**Source extract:**

# Donald Trump on Laura Ingraham's radio show



## billc (Mar 30, 2011)

I saw this at Breitbart.com.  Donald Trump was on Laura Ingraham's radio show talking about the non-existent birth certificate and Obama just not being qualified for the job of President.  He also isn't fond of the Bush Years because he believes they gave us Obama.  Here is the show.

http://www.breitbart.tv/trump-proud-to-be-a-birther/


----------



## elder999 (Mar 30, 2011)

billcihak said:


> I saw this at Breitbart.com. Donald Trump was on Laura Ingraham's radio show talking about the non-existent birth certificate and Obama just not being qualified for the job of President. He also isn't fond of the Bush Years because he believes they gave us Obama. Here is the show.
> 
> http://www.breitbart.tv/trump-proud-to-be-a-birther/


 


> *Donald Trump:*
> "This guy either has a birth certificate or he doesn't," "I didn't think this was such a big deal, but I will tell you, it's turning out to be a very big deal because people now are calling me from all over saying please don't give up on this issue.


 


> Trump didn't stop there. In the interview he also called for an investigation into Hawaii Gov. Neil Abercrombie, who is close to the Obama family and led an unsuccessful effort to make public a copy of the president's birth certificate.
> "I think this guy should be investigated," Trump said. "He remembers when Obama was born? Give me a break -- he's just trying to do something for his party."
> Abercrombie's efforts were stymied by a Hawaii privacy law that forbids the release of such records without Obama's consent.


 


> *Donald Trump:*
> "I'm like a really smart guy. Everybody that even gives any hint of being a birther &#8230; even a little bit of a hint, like, 'Gee, you know, maybe, just maybe this much of a chance,' they label them as an idiot,I have a little doubt -- the reason I have a little doubt, just a little, just a little, is because he grew up and nobody knew him. You know?"


 


> *Donald Trump:*
> *Of course I&#8217;d release it. In two seconds I&#8217;d release it. If I decide to run, I&#8217;ll absolutely release it,&#8221; have it right on my desk. I have it right here, right now, right this minute. I am literally looking at it. Because, based on this I said, &#8216;do me a favor, get me my birth certificate.&#8217; I have my original birth certificate right here.&#8221;*


 
_Look, Mr. Obama, I showed mine...where's yours?_


Two words: _publicity *stunt*. _


----------



## Empty Hands (Mar 30, 2011)

Trump went full birther.  You never go full birther.


----------



## elder999 (Mar 30, 2011)

Empty Hands said:


> Trump went full birther. You never go full birther.


 
Sure you do. It's actually a good political ploy. There's a segment of the Republican votership that this is THE issue , and, as of now, Trump has their vote.


----------



## yorkshirelad (Mar 30, 2011)

(Records from a dataset)
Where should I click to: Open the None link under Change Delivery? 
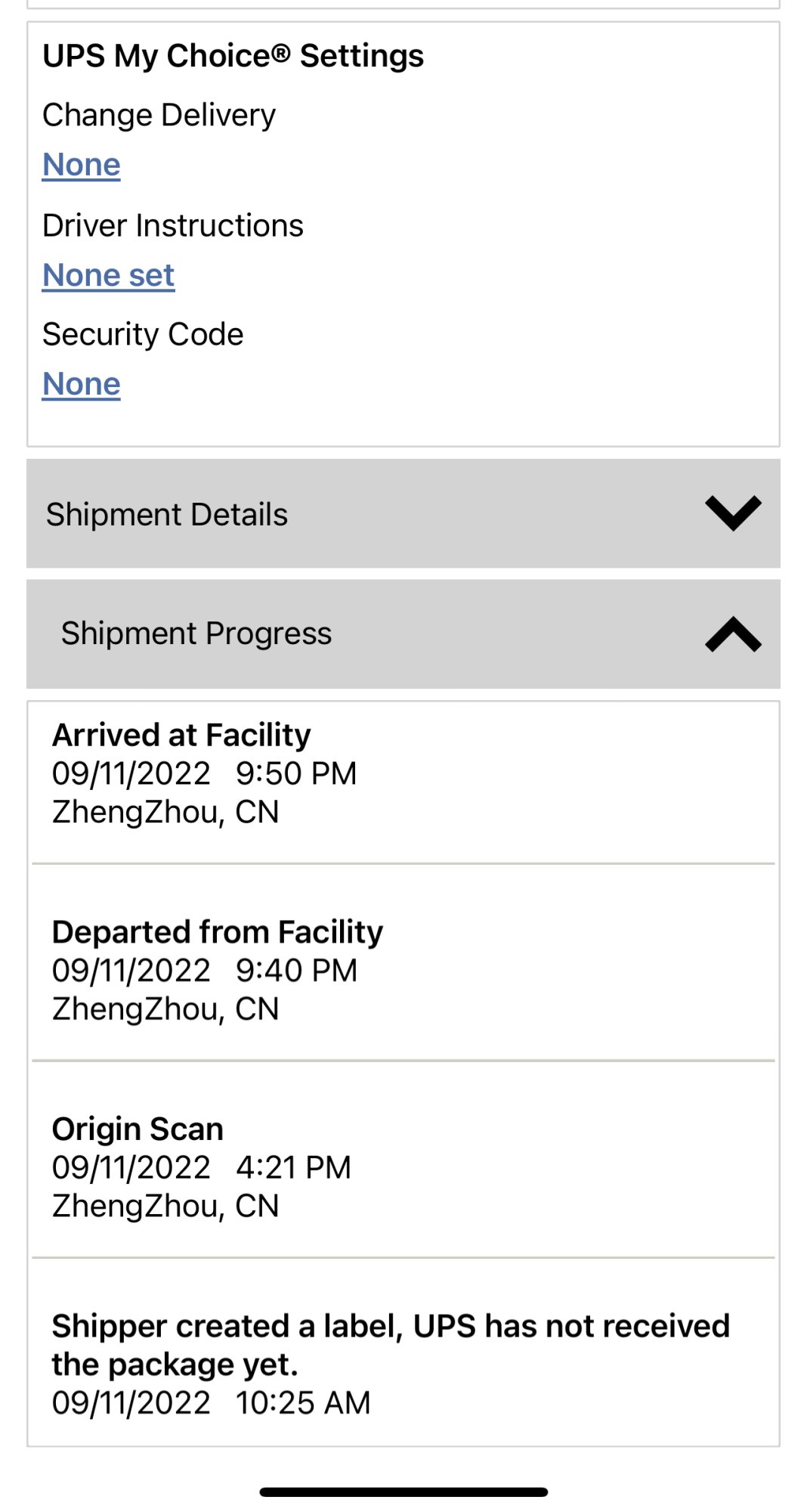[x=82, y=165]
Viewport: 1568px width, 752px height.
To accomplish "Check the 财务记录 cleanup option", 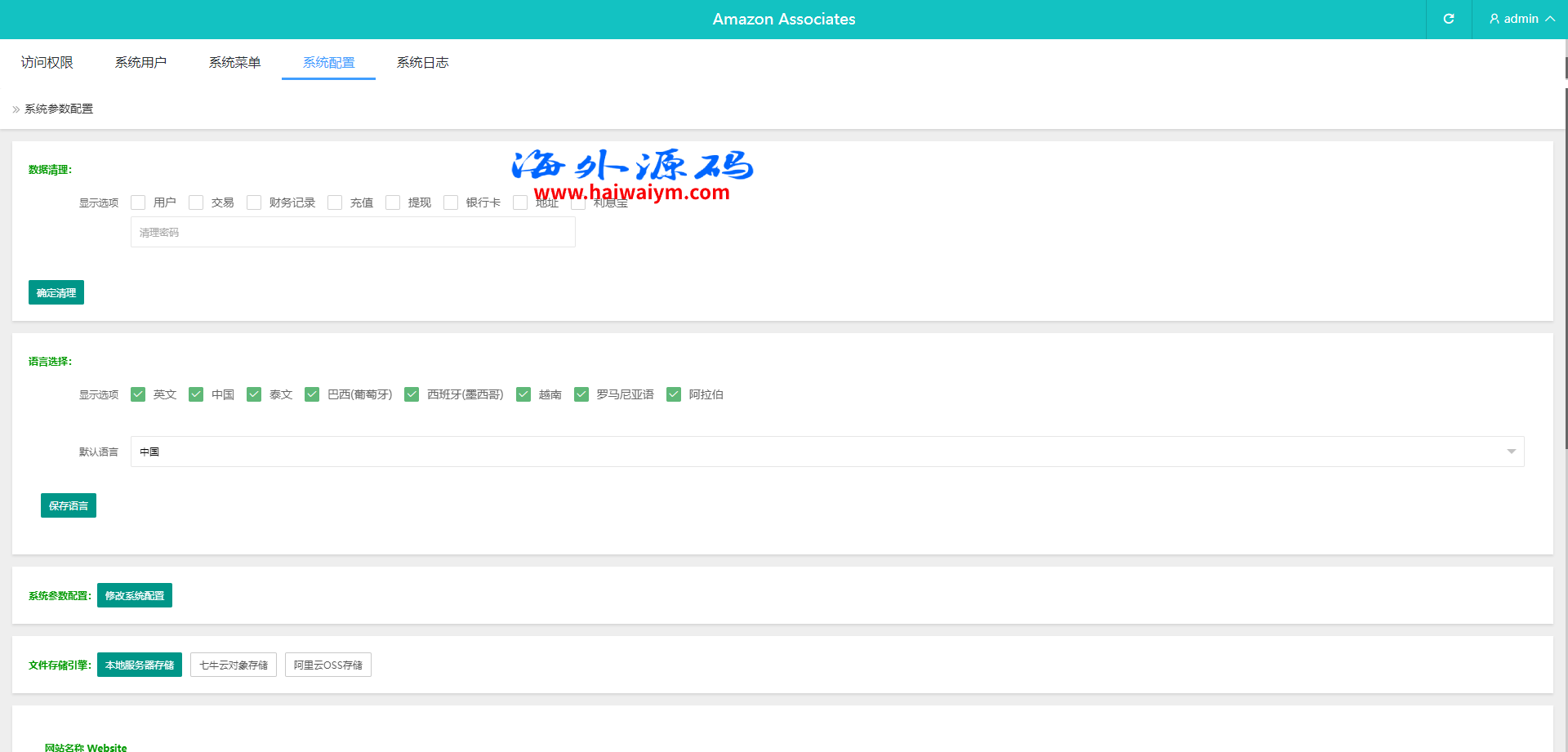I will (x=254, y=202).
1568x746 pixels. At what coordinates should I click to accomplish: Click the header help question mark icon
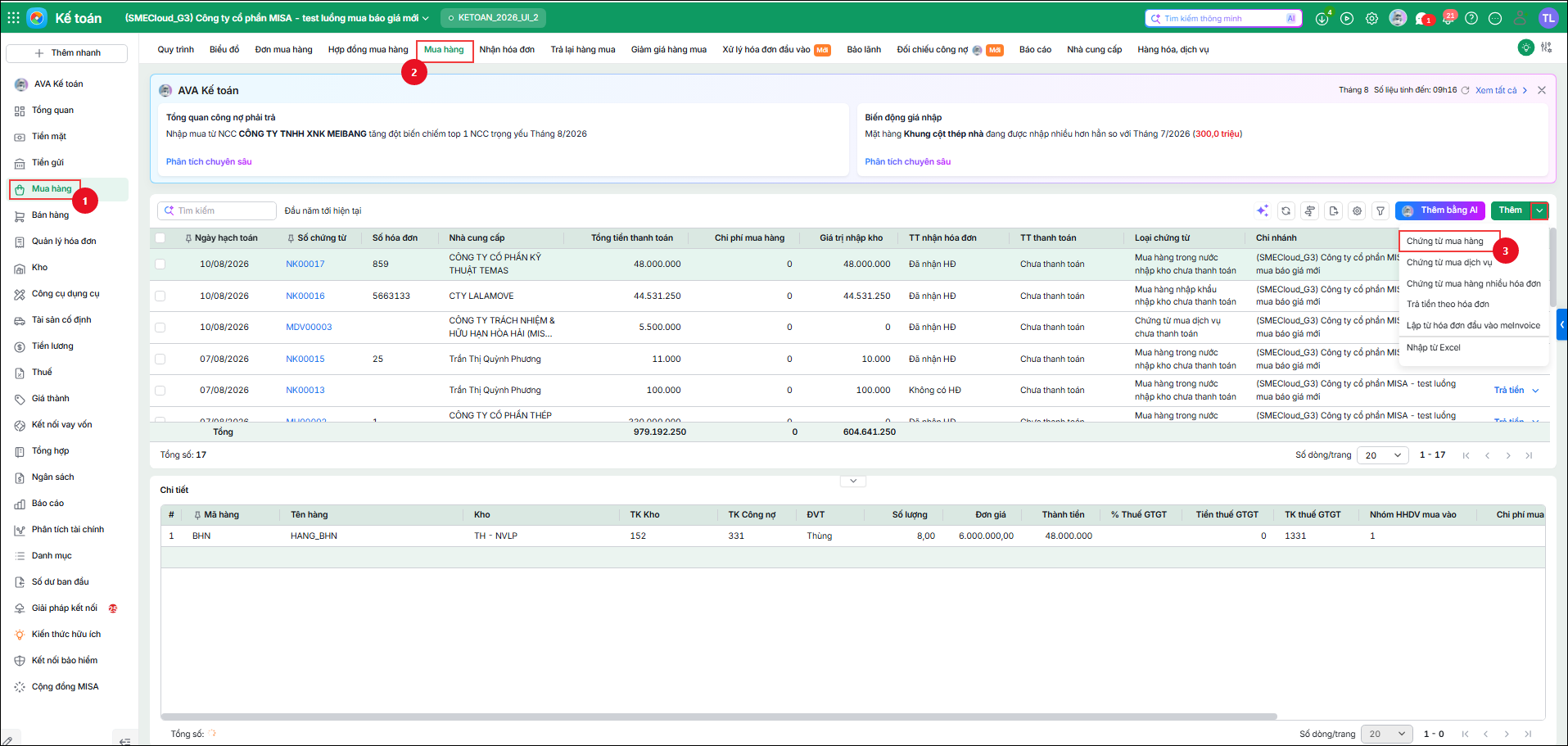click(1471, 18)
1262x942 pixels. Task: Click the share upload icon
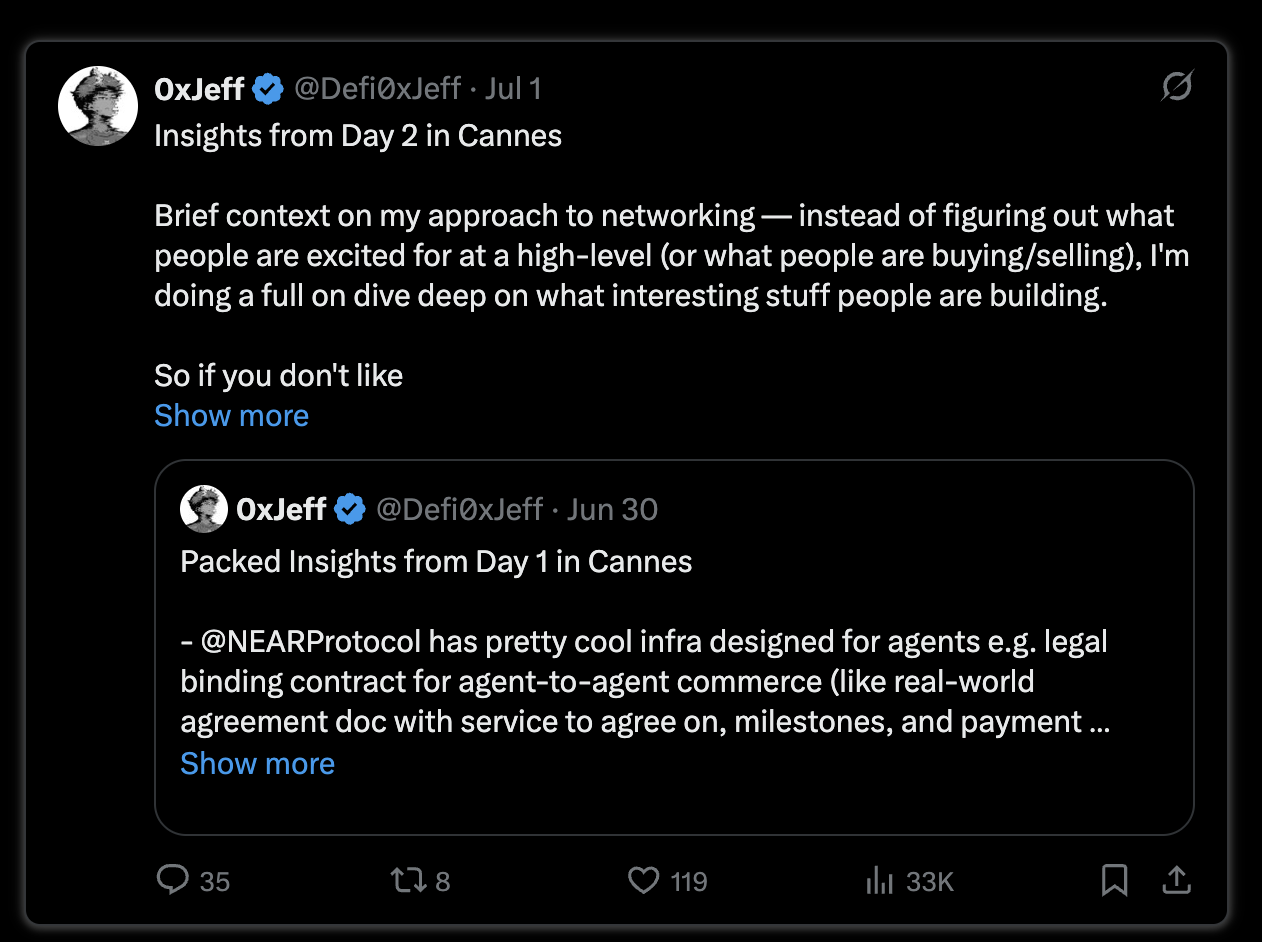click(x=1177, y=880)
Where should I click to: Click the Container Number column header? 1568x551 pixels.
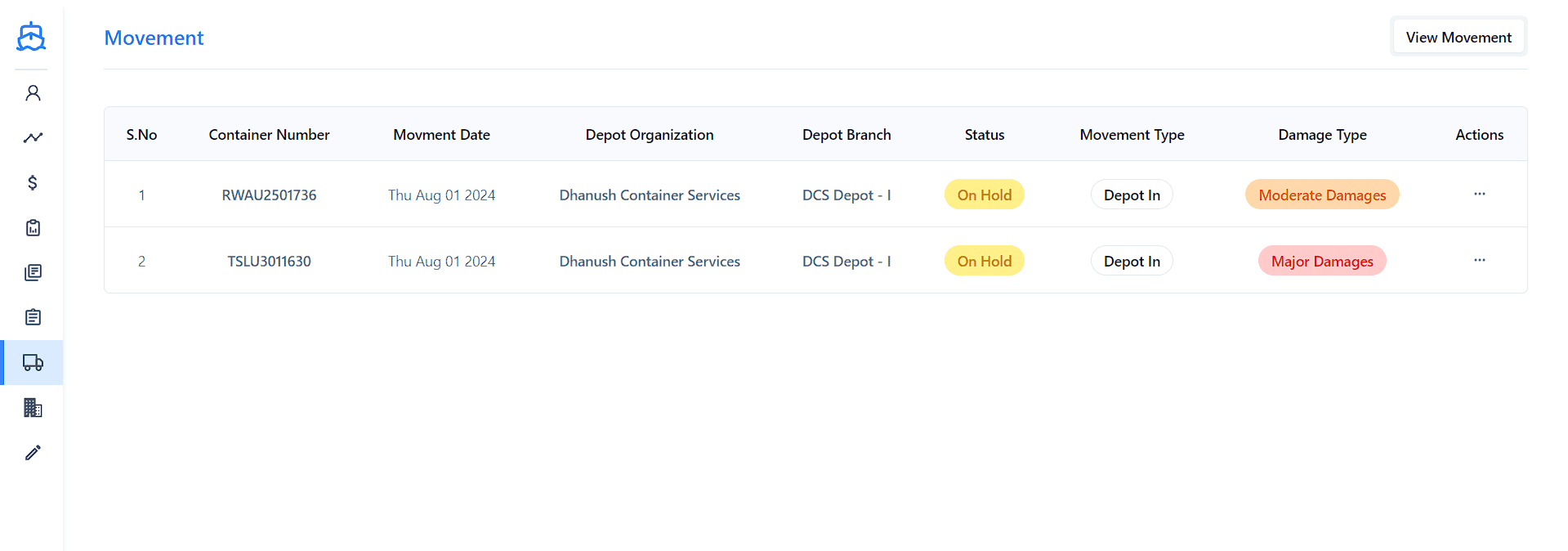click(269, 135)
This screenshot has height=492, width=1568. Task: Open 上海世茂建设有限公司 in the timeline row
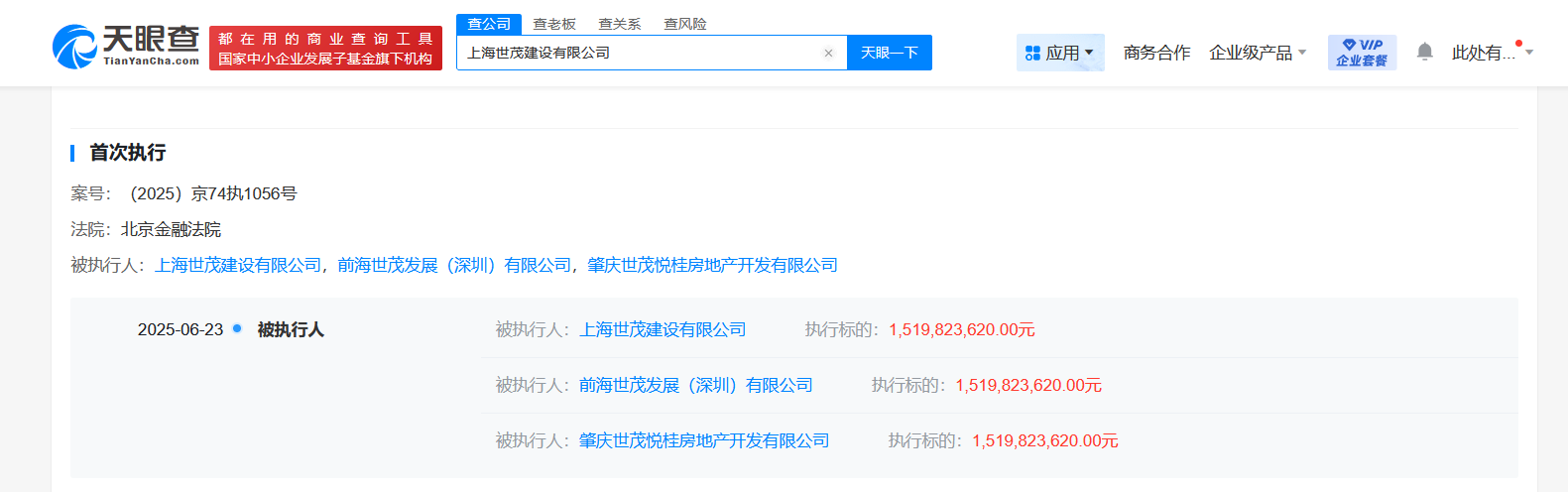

**What the task requires:**
Rewrite the part of the forum thread that begins at the words "Sure you do." and stops after "has their vote.", swapping "ploy" for "tactic".

**Reply:**
Sure you do. It's actually a good political tactic. There's a segment of the Republican votership that this is THE issue , and, as of now, Trump has their vote.